§ Exercise: Although the listing below holds pictures, reproduce only its lines from the one containing "Click the eye icon in the side panel" through the last, exactly and without them.

§ Information provided:
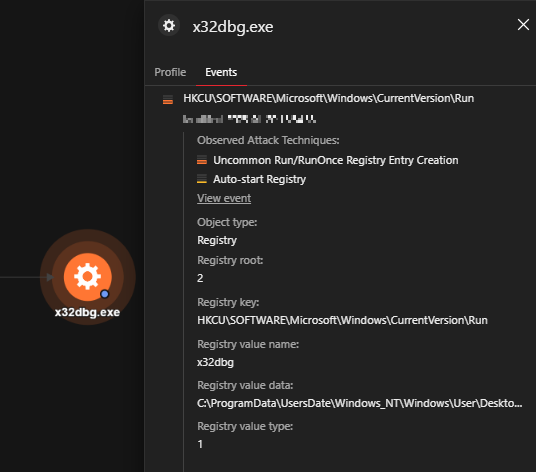Click the blue dot badge on the process node
The height and width of the screenshot is (472, 536).
[x=105, y=294]
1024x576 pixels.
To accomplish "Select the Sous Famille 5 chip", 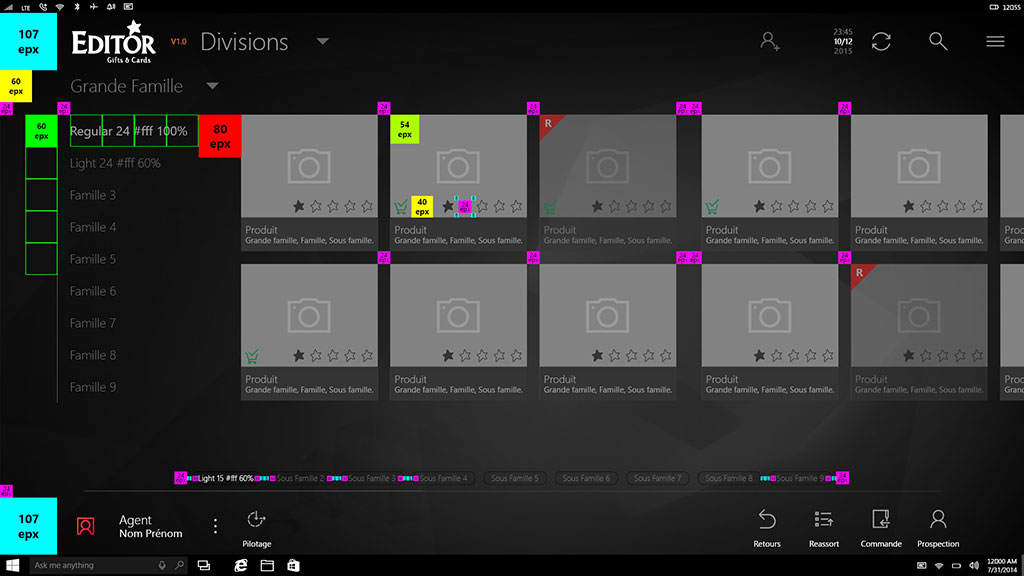I will 514,479.
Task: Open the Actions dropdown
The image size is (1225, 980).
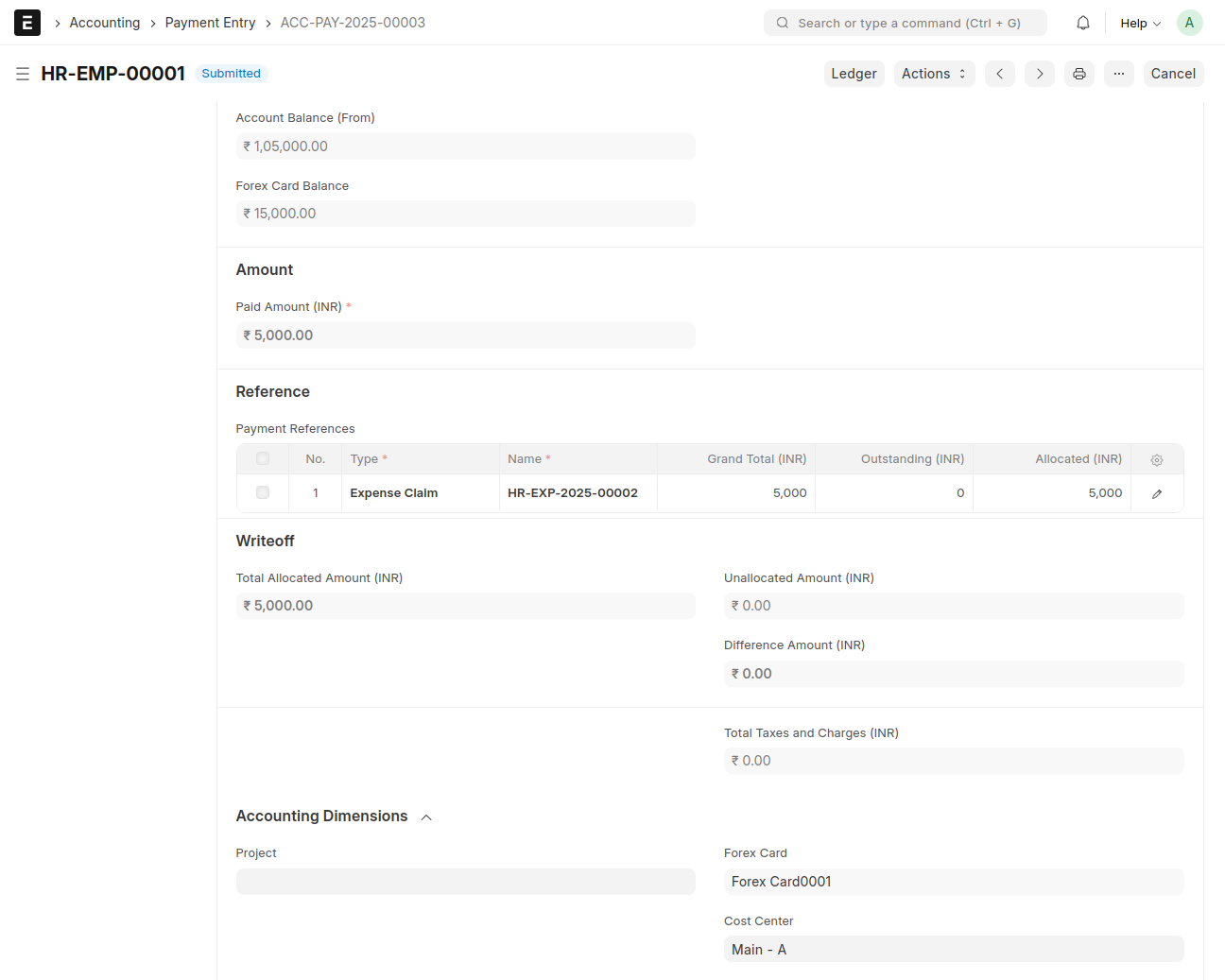Action: [934, 74]
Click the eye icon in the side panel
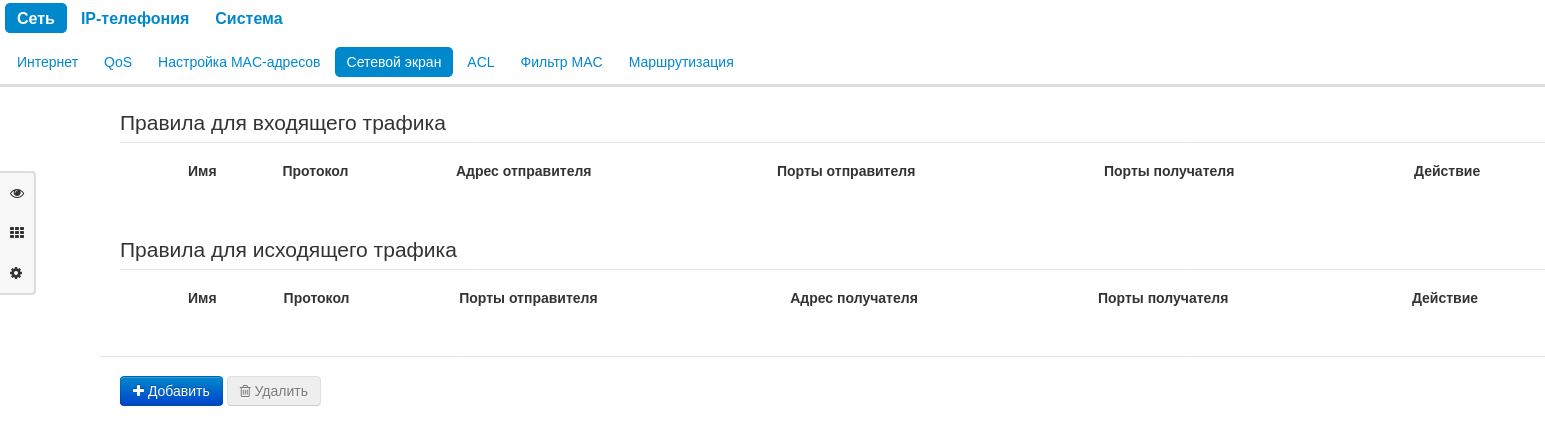1545x440 pixels. point(17,193)

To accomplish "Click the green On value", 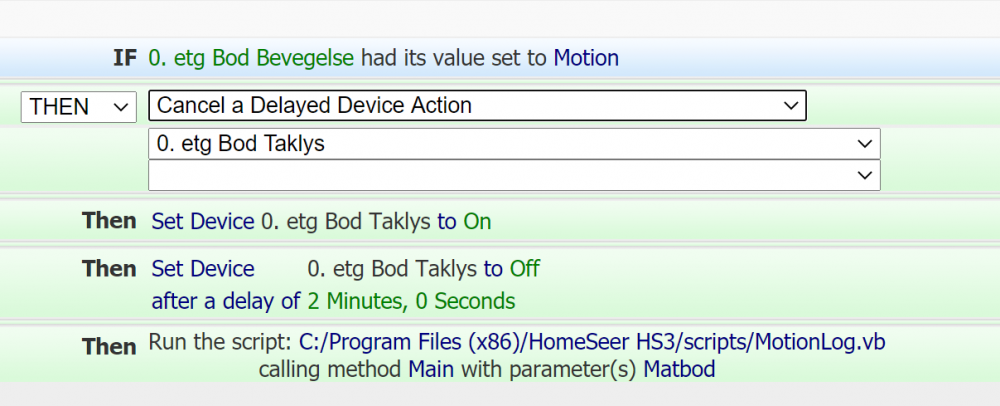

§ Answer space:
Click the eye icon in the side panel
1545x440 pixels. point(17,193)

To accomplish "Click the green On value", 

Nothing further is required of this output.